[Extracted data entries]
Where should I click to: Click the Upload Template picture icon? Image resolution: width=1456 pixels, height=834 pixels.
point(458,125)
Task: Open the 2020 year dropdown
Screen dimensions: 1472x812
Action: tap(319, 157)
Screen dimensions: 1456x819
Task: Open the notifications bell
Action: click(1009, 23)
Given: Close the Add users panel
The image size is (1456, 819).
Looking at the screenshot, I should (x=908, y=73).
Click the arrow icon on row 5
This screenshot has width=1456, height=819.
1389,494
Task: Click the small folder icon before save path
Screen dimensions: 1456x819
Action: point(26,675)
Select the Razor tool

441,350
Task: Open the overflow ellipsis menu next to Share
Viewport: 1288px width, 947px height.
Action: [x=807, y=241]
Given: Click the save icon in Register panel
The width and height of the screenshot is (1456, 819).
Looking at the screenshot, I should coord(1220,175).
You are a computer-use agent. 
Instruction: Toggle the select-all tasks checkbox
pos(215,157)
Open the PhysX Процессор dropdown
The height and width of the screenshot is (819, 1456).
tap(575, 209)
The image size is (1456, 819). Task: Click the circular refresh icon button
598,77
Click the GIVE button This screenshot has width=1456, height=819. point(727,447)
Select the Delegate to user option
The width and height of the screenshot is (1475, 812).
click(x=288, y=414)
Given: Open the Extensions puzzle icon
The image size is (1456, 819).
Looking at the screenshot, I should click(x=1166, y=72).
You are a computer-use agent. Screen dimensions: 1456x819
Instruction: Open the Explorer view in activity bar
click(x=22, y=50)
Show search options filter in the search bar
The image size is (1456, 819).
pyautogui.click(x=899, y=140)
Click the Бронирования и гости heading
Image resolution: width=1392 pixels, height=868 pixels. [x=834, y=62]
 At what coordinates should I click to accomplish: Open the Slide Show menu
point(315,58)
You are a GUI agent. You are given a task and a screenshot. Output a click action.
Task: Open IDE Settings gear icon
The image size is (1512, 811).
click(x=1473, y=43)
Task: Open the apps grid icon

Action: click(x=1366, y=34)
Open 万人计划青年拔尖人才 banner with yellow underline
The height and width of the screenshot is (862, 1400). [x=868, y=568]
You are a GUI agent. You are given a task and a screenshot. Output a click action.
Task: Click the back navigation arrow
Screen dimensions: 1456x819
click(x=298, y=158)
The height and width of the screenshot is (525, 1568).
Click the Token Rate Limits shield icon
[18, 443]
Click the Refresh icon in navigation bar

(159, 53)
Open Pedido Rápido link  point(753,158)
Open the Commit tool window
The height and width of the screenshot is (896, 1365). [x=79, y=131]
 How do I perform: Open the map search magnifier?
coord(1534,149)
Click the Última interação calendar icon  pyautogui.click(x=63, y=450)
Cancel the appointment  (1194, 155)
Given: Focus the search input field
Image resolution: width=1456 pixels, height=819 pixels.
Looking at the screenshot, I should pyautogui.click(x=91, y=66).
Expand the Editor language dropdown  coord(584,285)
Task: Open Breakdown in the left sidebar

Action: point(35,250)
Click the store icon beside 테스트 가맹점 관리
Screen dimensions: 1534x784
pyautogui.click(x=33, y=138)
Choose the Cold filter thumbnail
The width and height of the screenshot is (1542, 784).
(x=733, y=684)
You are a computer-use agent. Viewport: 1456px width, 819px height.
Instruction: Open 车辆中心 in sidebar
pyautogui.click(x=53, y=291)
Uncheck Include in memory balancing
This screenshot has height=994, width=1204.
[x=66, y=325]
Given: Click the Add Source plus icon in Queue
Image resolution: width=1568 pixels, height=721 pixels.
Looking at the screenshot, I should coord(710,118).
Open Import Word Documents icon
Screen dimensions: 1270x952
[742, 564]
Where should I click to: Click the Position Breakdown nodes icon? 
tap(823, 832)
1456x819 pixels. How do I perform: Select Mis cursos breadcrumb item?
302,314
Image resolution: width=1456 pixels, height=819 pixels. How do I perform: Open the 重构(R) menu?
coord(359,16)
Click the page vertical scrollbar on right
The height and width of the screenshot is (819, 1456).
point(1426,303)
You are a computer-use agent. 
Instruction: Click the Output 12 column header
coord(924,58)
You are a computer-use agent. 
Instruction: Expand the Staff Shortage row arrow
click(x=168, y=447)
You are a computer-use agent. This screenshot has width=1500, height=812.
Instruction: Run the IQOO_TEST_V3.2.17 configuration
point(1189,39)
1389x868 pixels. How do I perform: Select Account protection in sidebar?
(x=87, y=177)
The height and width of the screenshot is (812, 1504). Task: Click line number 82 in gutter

■ **YOUR OBJECTIVE**
The records above are to be set down again exactly as written.

■ **RESULT FOR THIS TASK**
Where should I click to: Click the Upload Template picture icon? Image resolution: width=1456 pixels, height=834 pixels.
point(458,125)
Task: Open the 2020 year dropdown
Screen dimensions: 1472x812
Action: tap(319, 157)
Screen dimensions: 1456x819
Task: Open the notifications bell
Action: click(1009, 23)
Given: Close the Add users panel
The image size is (1456, 819).
Looking at the screenshot, I should (x=908, y=73).
Click the arrow icon on row 5
This screenshot has width=1456, height=819.
1389,494
Task: Click the small folder icon before save path
Screen dimensions: 1456x819
Action: point(26,675)
Select the Razor tool

441,350
Task: Open the overflow ellipsis menu next to Share
Viewport: 1288px width, 947px height.
Action: [x=807, y=241]
Given: Click the save icon in Register panel
The width and height of the screenshot is (1456, 819).
Looking at the screenshot, I should coord(1220,175).
You are a computer-use agent. 
Instruction: Toggle the select-all tasks checkbox
pos(215,157)
Open the PhysX Процессор dropdown
The height and width of the screenshot is (819, 1456).
tap(575, 209)
The image size is (1456, 819). Task: Click the circular refresh icon button
598,77
Click the GIVE button This screenshot has width=1456, height=819. point(727,447)
Select the Delegate to user option
The width and height of the screenshot is (1475, 812).
click(x=288, y=414)
Given: Open the Extensions puzzle icon
The image size is (1456, 819).
Looking at the screenshot, I should click(x=1166, y=72).
You are a computer-use agent. Screen dimensions: 1456x819
Instruction: Open the Explorer view in activity bar
click(x=22, y=50)
Show search options filter in the search bar
The image size is (1456, 819).
pyautogui.click(x=899, y=140)
Click the Бронирования и гости heading
Image resolution: width=1392 pixels, height=868 pixels. [x=834, y=62]
 At what coordinates should I click to accomplish: Open the Slide Show menu
point(315,58)
You are a GUI agent. You are given a task and a screenshot. Output a click action.
Task: Open IDE Settings gear icon
The image size is (1512, 811).
click(x=1473, y=43)
Task: Open the apps grid icon

Action: click(x=1366, y=34)
Open 万人计划青年拔尖人才 banner with yellow underline
The height and width of the screenshot is (862, 1400). [x=868, y=568]
You are a GUI agent. You are given a task and a screenshot. Output a click action.
Task: Click the back navigation arrow
Screen dimensions: 1456x819
click(x=298, y=158)
The height and width of the screenshot is (525, 1568).
Click the Token Rate Limits shield icon
[18, 443]
Click the Refresh icon in navigation bar

(159, 53)
Open Pedido Rápido link  point(753,158)
Open the Commit tool window
The height and width of the screenshot is (896, 1365). [x=79, y=131]
 How do I perform: Open the map search magnifier?
coord(1534,149)
Click the Última interação calendar icon  pyautogui.click(x=63, y=450)
Cancel the appointment  (1194, 155)
Given: Focus the search input field
Image resolution: width=1456 pixels, height=819 pixels.
Looking at the screenshot, I should pyautogui.click(x=91, y=66).
Expand the Editor language dropdown  coord(584,285)
Task: Open Breakdown in the left sidebar

Action: point(35,250)
Click the store icon beside 테스트 가맹점 관리
Screen dimensions: 1534x784
pyautogui.click(x=33, y=138)
Choose the Cold filter thumbnail
The width and height of the screenshot is (1542, 784).
(x=733, y=684)
You are a computer-use agent. Viewport: 1456px width, 819px height.
Instruction: Open 车辆中心 in sidebar
pyautogui.click(x=53, y=291)
Uncheck Include in memory balancing
This screenshot has height=994, width=1204.
[x=66, y=325]
Given: Click the Add Source plus icon in Queue
Image resolution: width=1568 pixels, height=721 pixels.
Looking at the screenshot, I should coord(710,118).
Open Import Word Documents icon
Screen dimensions: 1270x952
[742, 564]
Where should I click to: Click the Position Breakdown nodes icon? 
tap(823, 832)
1456x819 pixels. How do I perform: Select Mis cursos breadcrumb item?
302,314
Image resolution: width=1456 pixels, height=819 pixels. How do I perform: Open the 重构(R) menu?
coord(359,16)
Click the page vertical scrollbar on right
The height and width of the screenshot is (819, 1456).
point(1426,303)
You are a computer-use agent. 
Instruction: Click the Output 12 column header
coord(924,58)
You are a computer-use agent. 
Instruction: Expand the Staff Shortage row arrow
click(x=168, y=447)
You are a computer-use agent. This screenshot has width=1500, height=812.
Instruction: Run the IQOO_TEST_V3.2.17 configuration
point(1189,39)
1389x868 pixels. How do I perform: Select Account protection in sidebar?
(x=87, y=177)
The height and width of the screenshot is (812, 1504). Task: Click line number 82 in gutter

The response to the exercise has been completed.